**PROBLEM REQUIREMENTS**
Return all of the rows below word for word, with every line unchanged.

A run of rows

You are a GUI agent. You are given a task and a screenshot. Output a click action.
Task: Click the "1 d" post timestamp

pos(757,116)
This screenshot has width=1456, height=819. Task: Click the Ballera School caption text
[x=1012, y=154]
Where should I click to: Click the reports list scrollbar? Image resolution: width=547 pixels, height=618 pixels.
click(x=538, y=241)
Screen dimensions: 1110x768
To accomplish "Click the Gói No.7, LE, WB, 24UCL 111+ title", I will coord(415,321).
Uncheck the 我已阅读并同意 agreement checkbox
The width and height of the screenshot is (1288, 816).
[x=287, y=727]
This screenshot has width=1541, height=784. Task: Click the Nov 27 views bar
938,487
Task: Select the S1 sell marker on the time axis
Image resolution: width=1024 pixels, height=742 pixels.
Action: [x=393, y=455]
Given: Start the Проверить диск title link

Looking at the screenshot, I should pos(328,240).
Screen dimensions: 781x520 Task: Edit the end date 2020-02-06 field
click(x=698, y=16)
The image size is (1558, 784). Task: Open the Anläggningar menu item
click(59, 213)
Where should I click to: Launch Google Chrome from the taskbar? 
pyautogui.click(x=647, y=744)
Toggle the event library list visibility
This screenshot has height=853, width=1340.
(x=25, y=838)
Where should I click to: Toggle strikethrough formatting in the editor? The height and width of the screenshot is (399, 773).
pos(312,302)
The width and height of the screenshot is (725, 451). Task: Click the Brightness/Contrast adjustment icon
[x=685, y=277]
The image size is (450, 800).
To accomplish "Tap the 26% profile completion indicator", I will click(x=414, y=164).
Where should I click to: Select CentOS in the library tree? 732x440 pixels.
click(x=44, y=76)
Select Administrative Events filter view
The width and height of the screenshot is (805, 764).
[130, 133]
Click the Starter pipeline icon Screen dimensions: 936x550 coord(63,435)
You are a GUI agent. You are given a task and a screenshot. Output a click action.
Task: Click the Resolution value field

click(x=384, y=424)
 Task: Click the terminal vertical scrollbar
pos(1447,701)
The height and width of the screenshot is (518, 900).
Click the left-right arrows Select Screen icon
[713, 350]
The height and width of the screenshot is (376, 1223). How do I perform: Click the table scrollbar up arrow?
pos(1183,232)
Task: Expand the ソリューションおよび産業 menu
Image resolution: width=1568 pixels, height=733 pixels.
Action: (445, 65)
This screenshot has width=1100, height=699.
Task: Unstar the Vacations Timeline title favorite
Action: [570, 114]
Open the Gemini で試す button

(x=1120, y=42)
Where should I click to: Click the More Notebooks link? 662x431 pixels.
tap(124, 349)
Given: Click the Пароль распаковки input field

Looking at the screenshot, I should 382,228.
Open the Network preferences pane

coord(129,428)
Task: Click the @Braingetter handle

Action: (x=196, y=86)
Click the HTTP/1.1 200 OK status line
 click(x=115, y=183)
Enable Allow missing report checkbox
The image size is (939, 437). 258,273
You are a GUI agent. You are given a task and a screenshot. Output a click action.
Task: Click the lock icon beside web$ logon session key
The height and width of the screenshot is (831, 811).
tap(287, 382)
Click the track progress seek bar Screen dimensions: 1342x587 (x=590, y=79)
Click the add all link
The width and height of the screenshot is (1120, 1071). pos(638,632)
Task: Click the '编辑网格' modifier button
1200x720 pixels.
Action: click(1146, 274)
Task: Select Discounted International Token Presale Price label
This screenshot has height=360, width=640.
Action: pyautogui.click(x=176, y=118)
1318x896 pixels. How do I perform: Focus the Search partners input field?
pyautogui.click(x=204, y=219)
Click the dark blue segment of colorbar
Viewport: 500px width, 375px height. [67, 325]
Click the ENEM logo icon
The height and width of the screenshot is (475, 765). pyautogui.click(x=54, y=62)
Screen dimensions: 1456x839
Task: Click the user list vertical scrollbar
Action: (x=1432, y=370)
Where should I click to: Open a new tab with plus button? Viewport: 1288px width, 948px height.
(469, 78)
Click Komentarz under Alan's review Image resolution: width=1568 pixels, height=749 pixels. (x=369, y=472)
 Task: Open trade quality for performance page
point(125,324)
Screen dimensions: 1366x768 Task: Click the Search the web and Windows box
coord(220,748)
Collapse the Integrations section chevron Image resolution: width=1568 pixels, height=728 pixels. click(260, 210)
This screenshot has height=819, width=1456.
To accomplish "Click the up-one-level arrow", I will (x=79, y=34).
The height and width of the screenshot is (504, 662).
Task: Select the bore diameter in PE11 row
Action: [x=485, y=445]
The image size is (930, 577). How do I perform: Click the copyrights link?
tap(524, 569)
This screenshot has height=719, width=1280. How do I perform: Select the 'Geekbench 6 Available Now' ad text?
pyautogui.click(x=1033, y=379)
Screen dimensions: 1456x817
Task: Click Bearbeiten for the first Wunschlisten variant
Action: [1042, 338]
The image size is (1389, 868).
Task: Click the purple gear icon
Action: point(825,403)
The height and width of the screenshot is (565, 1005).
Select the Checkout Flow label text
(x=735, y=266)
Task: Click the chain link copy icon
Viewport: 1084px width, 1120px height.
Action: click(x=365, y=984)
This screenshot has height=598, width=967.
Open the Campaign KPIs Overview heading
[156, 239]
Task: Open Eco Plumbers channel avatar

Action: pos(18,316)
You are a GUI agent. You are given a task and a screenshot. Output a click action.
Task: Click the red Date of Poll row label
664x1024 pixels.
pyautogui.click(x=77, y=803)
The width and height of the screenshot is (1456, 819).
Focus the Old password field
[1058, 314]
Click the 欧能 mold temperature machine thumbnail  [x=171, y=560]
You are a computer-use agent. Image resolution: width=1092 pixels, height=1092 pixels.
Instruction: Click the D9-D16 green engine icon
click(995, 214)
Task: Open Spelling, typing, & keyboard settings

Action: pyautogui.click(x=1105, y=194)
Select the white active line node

**CORRECT OUTPUT**
You are a GUI agent. You are given a task and a screenshot. Output a click action.
Task: Click the "1 d" post timestamp

pos(757,116)
This screenshot has width=1456, height=819. Task: Click the Ballera School caption text
[x=1012, y=154]
Where should I click to: Click the reports list scrollbar? Image resolution: width=547 pixels, height=618 pixels.
click(x=538, y=241)
Screen dimensions: 1110x768
To accomplish "Click the Gói No.7, LE, WB, 24UCL 111+ title", I will coord(415,321).
Uncheck the 我已阅读并同意 agreement checkbox
The width and height of the screenshot is (1288, 816).
[x=287, y=727]
This screenshot has width=1541, height=784. Task: Click the Nov 27 views bar
938,487
Task: Select the S1 sell marker on the time axis
Image resolution: width=1024 pixels, height=742 pixels.
Action: [x=393, y=455]
Given: Start the Проверить диск title link

Looking at the screenshot, I should pos(328,240).
Screen dimensions: 781x520 Task: Edit the end date 2020-02-06 field
click(x=698, y=16)
The image size is (1558, 784). Task: Open the Anläggningar menu item
click(59, 213)
Where should I click to: Launch Google Chrome from the taskbar? 
pyautogui.click(x=647, y=744)
Toggle the event library list visibility
This screenshot has height=853, width=1340.
(x=25, y=838)
Where should I click to: Toggle strikethrough formatting in the editor? The height and width of the screenshot is (399, 773).
pos(312,302)
The width and height of the screenshot is (725, 451). Task: Click the Brightness/Contrast adjustment icon
[x=685, y=277]
The image size is (450, 800).
To accomplish "Tap the 26% profile completion indicator", I will click(x=414, y=164).
Where should I click to: Select CentOS in the library tree? 732x440 pixels.
click(x=44, y=76)
Select Administrative Events filter view
The width and height of the screenshot is (805, 764).
[130, 133]
Click the Starter pipeline icon Screen dimensions: 936x550 coord(63,435)
You are a GUI agent. You are given a task and a screenshot. Output a click action.
Task: Click the Resolution value field

click(x=384, y=424)
 Task: Click the terminal vertical scrollbar
pos(1447,701)
The height and width of the screenshot is (518, 900).
Click the left-right arrows Select Screen icon
[713, 350]
The height and width of the screenshot is (376, 1223). How do I perform: Click the table scrollbar up arrow?
pos(1183,232)
Task: Expand the ソリューションおよび産業 menu
Image resolution: width=1568 pixels, height=733 pixels.
Action: (445, 65)
This screenshot has width=1100, height=699.
Task: Unstar the Vacations Timeline title favorite
Action: [570, 114]
Open the Gemini で試す button

(x=1120, y=42)
Where should I click to: Click the More Notebooks link? 662x431 pixels.
tap(124, 349)
Given: Click the Пароль распаковки input field

Looking at the screenshot, I should 382,228.
Open the Network preferences pane

coord(129,428)
Task: Click the @Braingetter handle

Action: (x=196, y=86)
Click the HTTP/1.1 200 OK status line
 click(x=115, y=183)
Enable Allow missing report checkbox
The image size is (939, 437). 258,273
You are a GUI agent. You are given a task and a screenshot. Output a click action.
Task: Click the lock icon beside web$ logon session key
The height and width of the screenshot is (831, 811).
tap(287, 382)
Click the track progress seek bar Screen dimensions: 1342x587 (x=590, y=79)
Click the add all link
The width and height of the screenshot is (1120, 1071). pos(638,632)
Task: Click the '编辑网格' modifier button
1200x720 pixels.
Action: click(1146, 274)
Task: Select Discounted International Token Presale Price label
This screenshot has height=360, width=640.
Action: pyautogui.click(x=176, y=118)
1318x896 pixels. How do I perform: Focus the Search partners input field?
pyautogui.click(x=204, y=219)
Click the dark blue segment of colorbar
Viewport: 500px width, 375px height. [67, 325]
Click the ENEM logo icon
The height and width of the screenshot is (475, 765). pyautogui.click(x=54, y=62)
Screen dimensions: 1456x839
Task: Click the user list vertical scrollbar
Action: (x=1432, y=370)
Where should I click to: Open a new tab with plus button? Viewport: 1288px width, 948px height.
(469, 78)
Click Komentarz under Alan's review Image resolution: width=1568 pixels, height=749 pixels. (x=369, y=472)
 Task: Open trade quality for performance page
point(125,324)
Screen dimensions: 1366x768 Task: Click the Search the web and Windows box
coord(220,748)
Collapse the Integrations section chevron Image resolution: width=1568 pixels, height=728 pixels. click(260, 210)
This screenshot has height=819, width=1456.
To accomplish "Click the up-one-level arrow", I will (x=79, y=34).
The height and width of the screenshot is (504, 662).
Task: Select the bore diameter in PE11 row
Action: [x=485, y=445]
The image size is (930, 577). How do I perform: Click the copyrights link?
tap(524, 569)
This screenshot has height=719, width=1280. How do I perform: Select the 'Geekbench 6 Available Now' ad text?
pyautogui.click(x=1033, y=379)
Screen dimensions: 1456x817
Task: Click Bearbeiten for the first Wunschlisten variant
Action: [1042, 338]
The image size is (1389, 868).
Task: Click the purple gear icon
Action: point(825,403)
The height and width of the screenshot is (565, 1005).
Select the Checkout Flow label text
(x=735, y=266)
Task: Click the chain link copy icon
Viewport: 1084px width, 1120px height.
Action: click(x=365, y=984)
This screenshot has height=598, width=967.
Open the Campaign KPIs Overview heading
[156, 239]
Task: Open Eco Plumbers channel avatar

Action: pos(18,316)
You are a GUI agent. You are given a task and a screenshot. Output a click action.
Task: Click the red Date of Poll row label
664x1024 pixels.
pyautogui.click(x=77, y=803)
The width and height of the screenshot is (1456, 819).
Focus the Old password field
[1058, 314]
Click the 欧能 mold temperature machine thumbnail  [x=171, y=560]
You are a computer-use agent. Image resolution: width=1092 pixels, height=1092 pixels.
Instruction: Click the D9-D16 green engine icon
click(995, 214)
Task: Open Spelling, typing, & keyboard settings

Action: pyautogui.click(x=1105, y=194)
Select the white active line node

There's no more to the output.